DESCRIPTION OF THE TASK ::
From the passage about IVF hormone treatment, copy out the portion starting at "But, like I" and ending at "my immediate future.".

PASSAGE TO READ START

However, if they’re getting bigger and squishier, the hope is that they are developing more and more follicles for retrieval for IVF. Most women naturally produce 1 or 2 follicles that are viable (containing an egg) each month, as well as some small ones. The ideal, the “glory number”, is that you produce 10-15 viable follicles with all these drugs. Of those, some will just contain fluid, but you hope most will contain eggs. You won’t know exactly how many until after the retrieval procedure when they get the fluid under a microscope. But to have the best shot at this, you want as many as possible. If you get fertilized eggs out of this, and they do a transfer of 3 embryos at a time, there’s no guarantee they will stay, so I’d like to have some backups. I’m not looking for a whole passel of kids here; I just want the best shot I can get at one or two kids. So, with all that in mind, I will not complain about the Ovaries of Doom. I’ll get my little C-cup Ovary BraÂ® and go on my merry way, thankyouverymuch.
But, like I said, the hormones have started. And so, by the second or third day of hormones, I begin to get a little bit weepy. BDH is good at giving needles; it’s me who is bad at receiving needles when I am flush with hormones. I can’t give them to myself, and I cry and get frustrated. Or, BDH is giving them to me, and I sometimes get tired and don’t want to feel the needles anymore, and I cry and get frustrated. It always happens. Not with every injection, just from time to time, but it happens every cycle. It is just the way it is. BDH doesn’t even worry about it any more. He’s used to it. At first it freaked him out, but now he’s come to understand that it’s just a side effect of the process. But the thing is, this protocol is the “pincushion protocol”, and there are many, many more needles in my immediate future.
I think it’s a safe bet to just make sure I have lots of Kleenex and Pooh bandaids handy for the next few weeks. Just in case.

PASSAGE TO READ END
SOURCE MATERIAL START

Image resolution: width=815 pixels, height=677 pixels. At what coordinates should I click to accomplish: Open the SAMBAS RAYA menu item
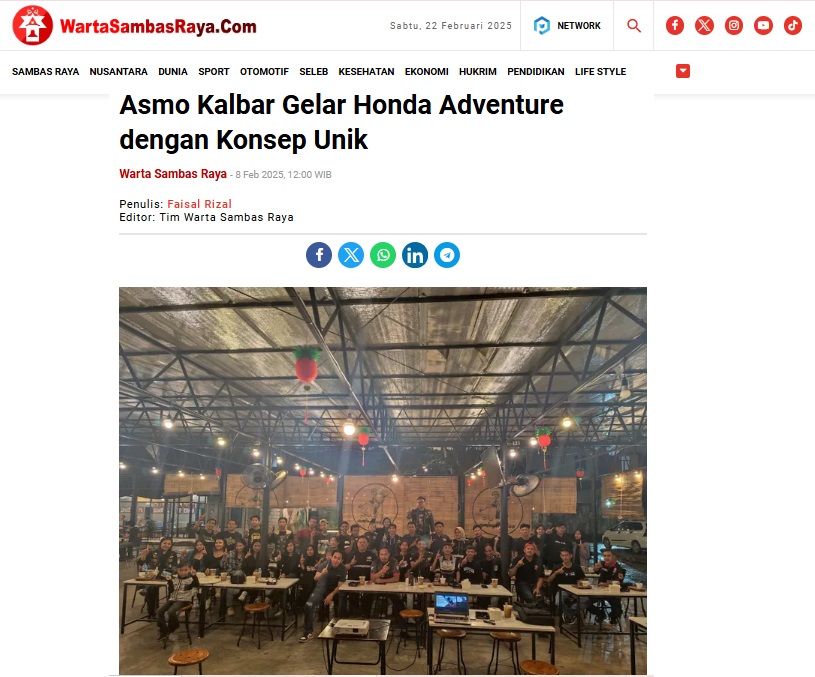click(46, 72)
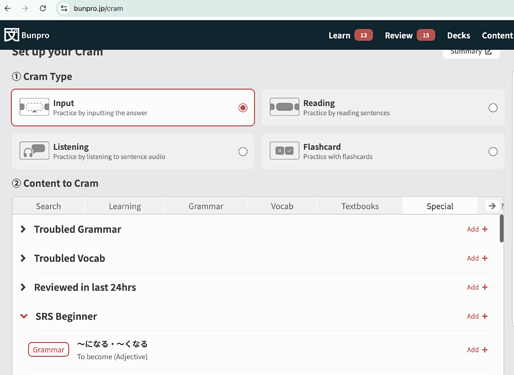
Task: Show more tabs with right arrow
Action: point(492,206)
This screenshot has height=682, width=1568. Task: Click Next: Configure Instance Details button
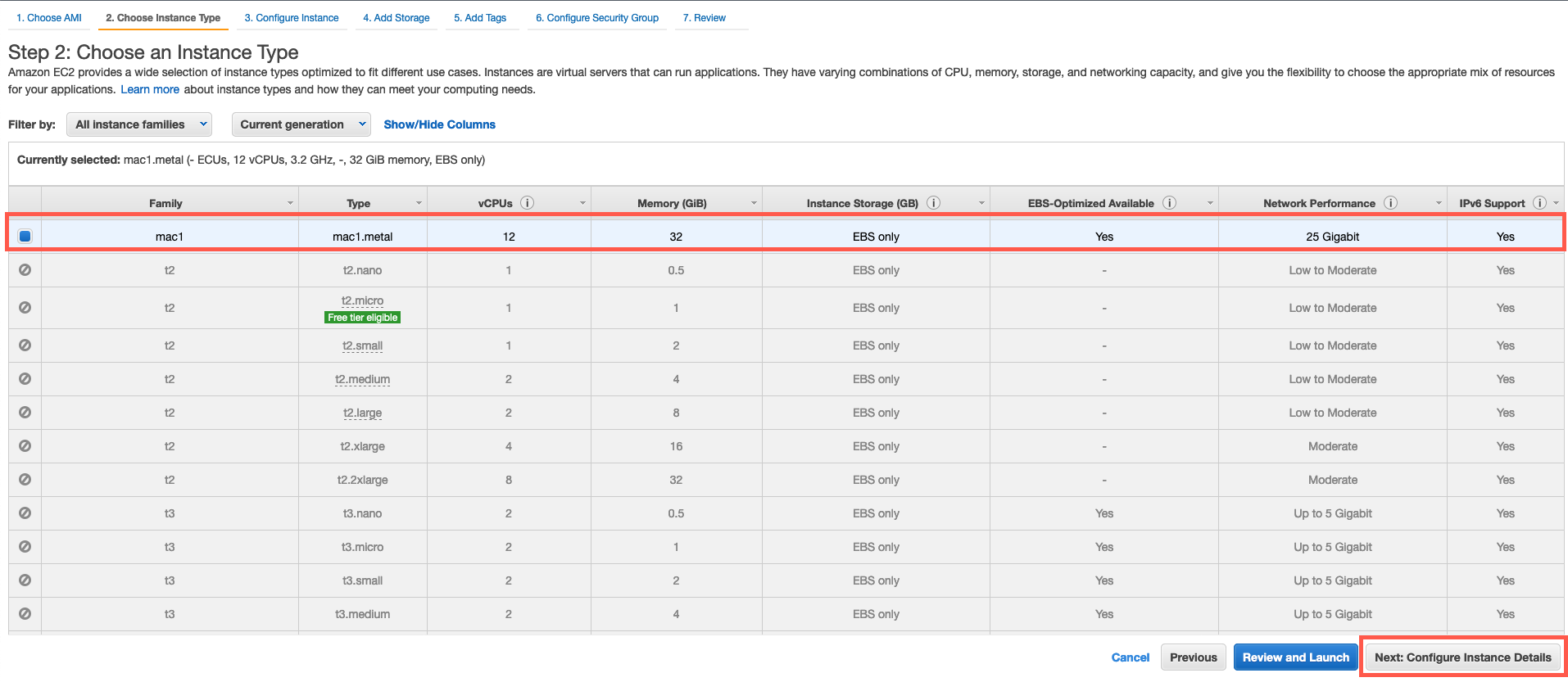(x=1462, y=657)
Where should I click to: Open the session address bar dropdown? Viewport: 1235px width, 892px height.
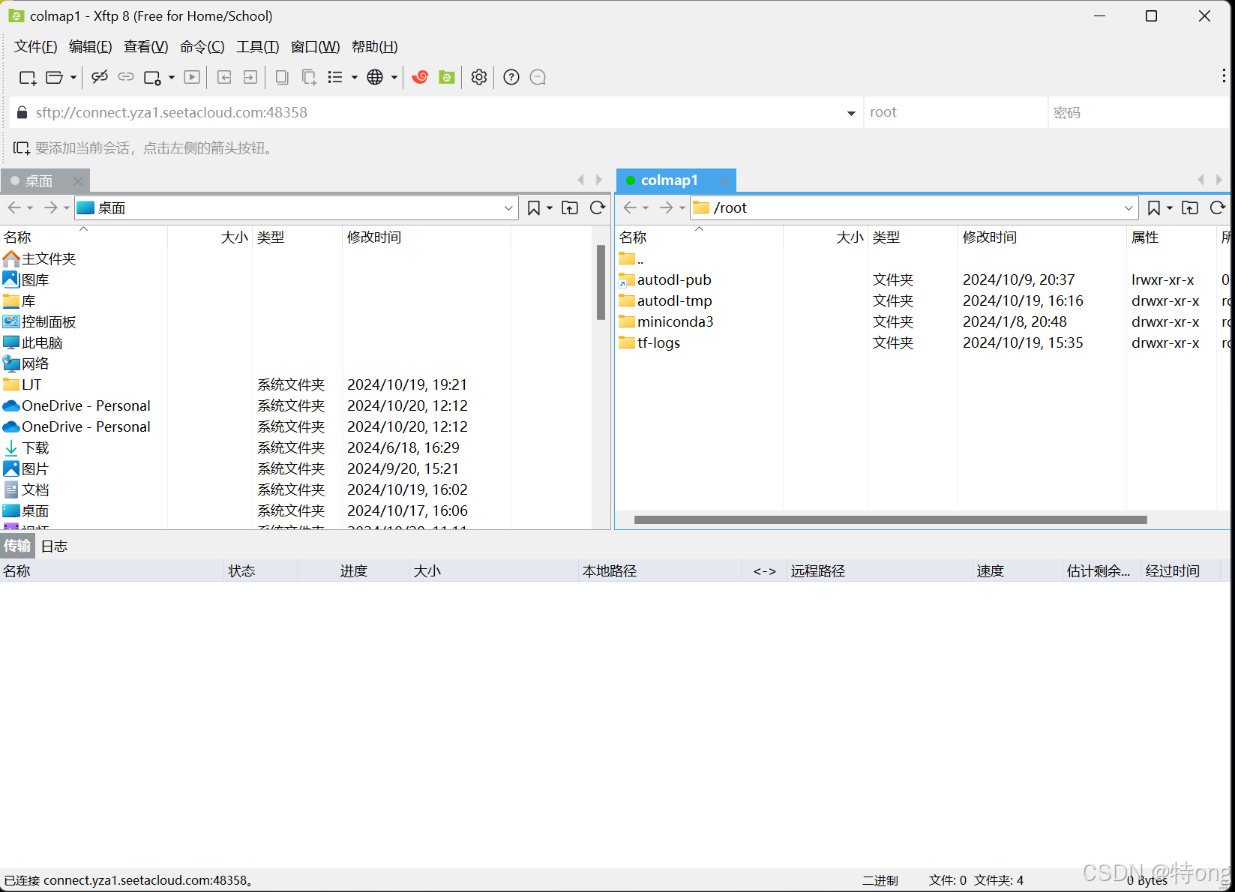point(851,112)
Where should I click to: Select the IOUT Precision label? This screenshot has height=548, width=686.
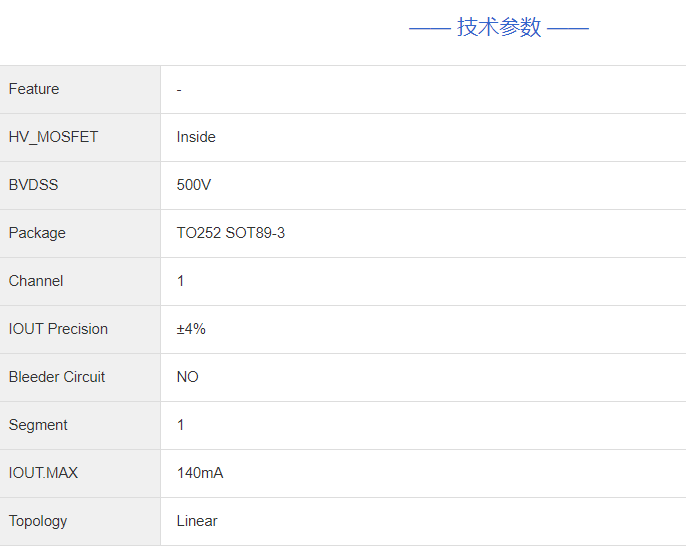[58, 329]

SOURCE MATERIAL END

ANSWER TO THIS PROBLEM ::
But, like I said, the hormones have started. And so, by the second or third day of hormones, I begin to get a little bit weepy. BDH is good at giving needles; it’s me who is bad at receiving needles when I am flush with hormones. I can’t give them to myself, and I cry and get frustrated. Or, BDH is giving them to me, and I sometimes get tired and don’t want to feel the needles anymore, and I cry and get frustrated. It always happens. Not with every injection, just from time to time, but it happens every cycle. It is just the way it is. BDH doesn’t even worry about it any more. He’s used to it. At first it freaked him out, but now he’s come to understand that it’s just a side effect of the process. But the thing is, this protocol is the “pincushion protocol”, and there are many, many more needles in my immediate future.